8 de marzo de 2009

CUANDO SE APAGUE LA LUZ

Estoy solo en una habitación sin muebles. Solo hay cuatro paredes con la pintura desconchada. Se advierten trazas de un beige oscuro, o de alguna tonalidad pastel. El suelo es de linóleo, oscuro y frío. Lo se porque estoy tumbado sobre él completamente desnudo, expuesto a ojos del mundo aunque nadie pueda verme.
No hay ventanas, tampoco hay una lámpara en el techo, ni siquiera una bombilla, pero aún así la habitación no está a oscuras. En un rincón, en el suelo, una pequeña lámpara de gas está encendida aunque la llama es prácticamente invisible. De ahí proviene la mayor parte de la iluminación. Por la rendija inferior de la única puerta también entra la claridad del día, o quizás sea la iluminación fluorescente de un pasillo.
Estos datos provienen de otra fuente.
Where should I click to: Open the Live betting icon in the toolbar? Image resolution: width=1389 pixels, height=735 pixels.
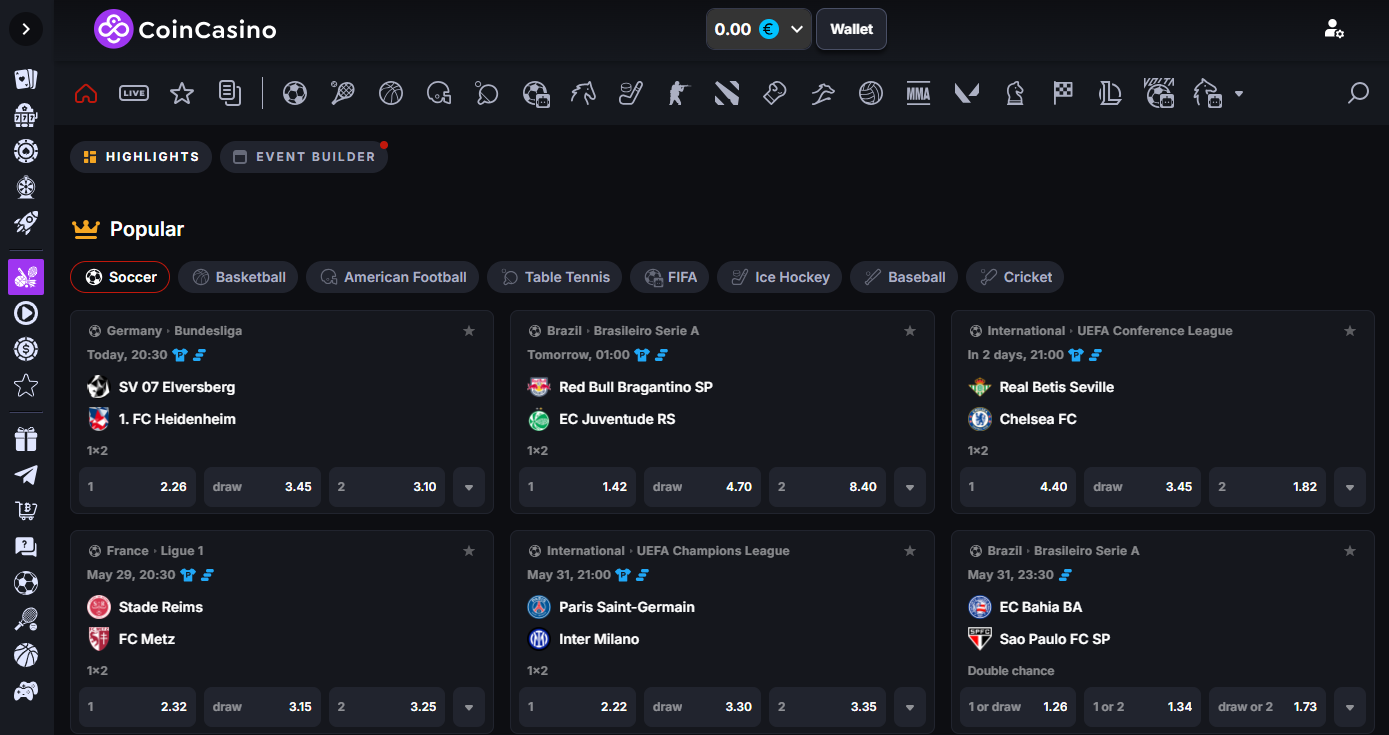tap(134, 94)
No soy consciente de cuál de estas posibilidades se acerca más a la verdad.
Hace siete días (o tal vez sean siete años) que no recibo visitas. Mi móvil, apagado, yace junto a la lámpara de gas. A su lado hay un pijama blanco y unas zapatillas de casa, pero no hay ropa interior ni calcetines. Me pregunto la razón de este encierro mientras una fuerza invisible me oprime los pulmones.
Me ahogo.
Intento gritar, pero de mi boca solo sale aire. La llama de la lámpara de gas tiembla, creando sombras inquietantes en la habitación vacía. Luego se extingue, dejándome prácticamente a oscuras, en la penumbra de la luz exterior.
Estoy muerto.
La presión en los pulmones crece, al tiempo que escucho el palpitar de mi corazón como si fuese un lejano tambor. Poco a poco este sonido crece, acercándose más a donde me encuentro tirado. Me siento, esperando que algo suceda. El olor a gas resulta relajante, aunque soy consciente de que podría morir al inhalarlo. Me da igual. Había pensado muchas veces en la posibilidad de morir de este modo. En soledad.
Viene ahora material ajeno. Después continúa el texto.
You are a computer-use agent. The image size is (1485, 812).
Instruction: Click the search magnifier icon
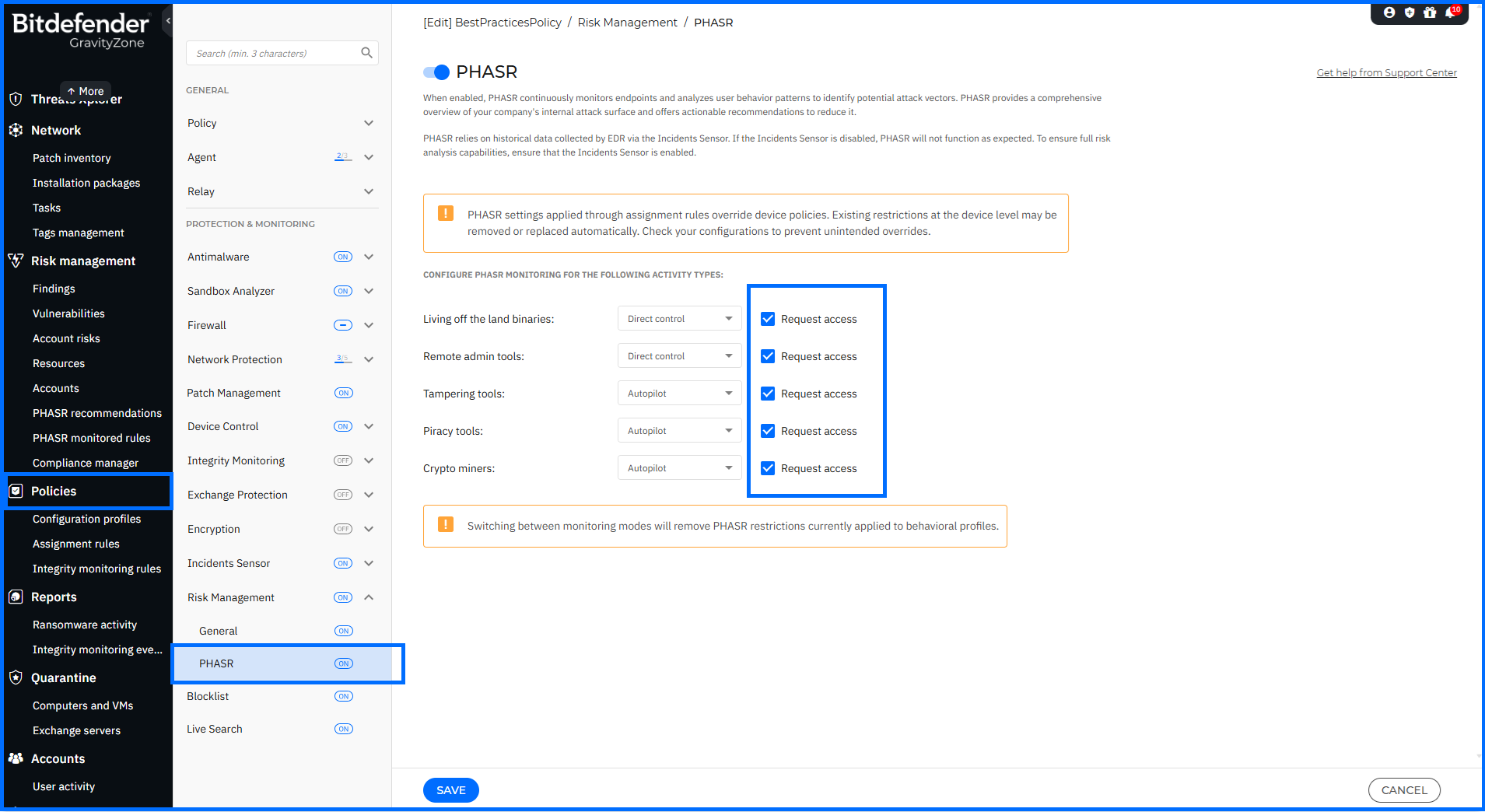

El tambor deja de sonar. ¿Estoy muerto, al fin? Me pellizco la prominente barriga, siento el dolor provocado por los impulsos nerviosos. No he muerto, porque en la muerte todo ha de ser paz y alegría. La presión en los pulmones se mantiene estable, el dolor decrece. La puerta se abre y entra ella. Pero me siento solo, aún cuando no deja de entrar gente a mi refugio de soledad y autocompasión.
—¡Escritor! —dice la primera lectora—. Sal de tu letargo.
Niego con un gesto y cierro los ojos. El silencio se apodera de mi refugio. Lloro sin lágrimas porque soy consciente de la multitud que me rodea. No quiero ser vulnerable, no quiero que sepan que estoy deprimido. No quiero que me vean desnudo.
Intento alcanzar el pijama blanco, pero tropiezo con pies y piernas de gente a la que no quiero reconocer. Están todos allí, los buenos y los malos, los cercanos y los lejanos. Son fantasmas, pienso en silencio.
—¡Fantasmas! —grito al fin, furioso.
Abro los ojos y esto solo. Completamente solo en una habitación sin muebles. El suelo es de linóleo, oscuro y frío. Lo se porque estoy tumbado sobre él completamente desnudo, expuesto a ojos del mundo aunque nadie pueda verme.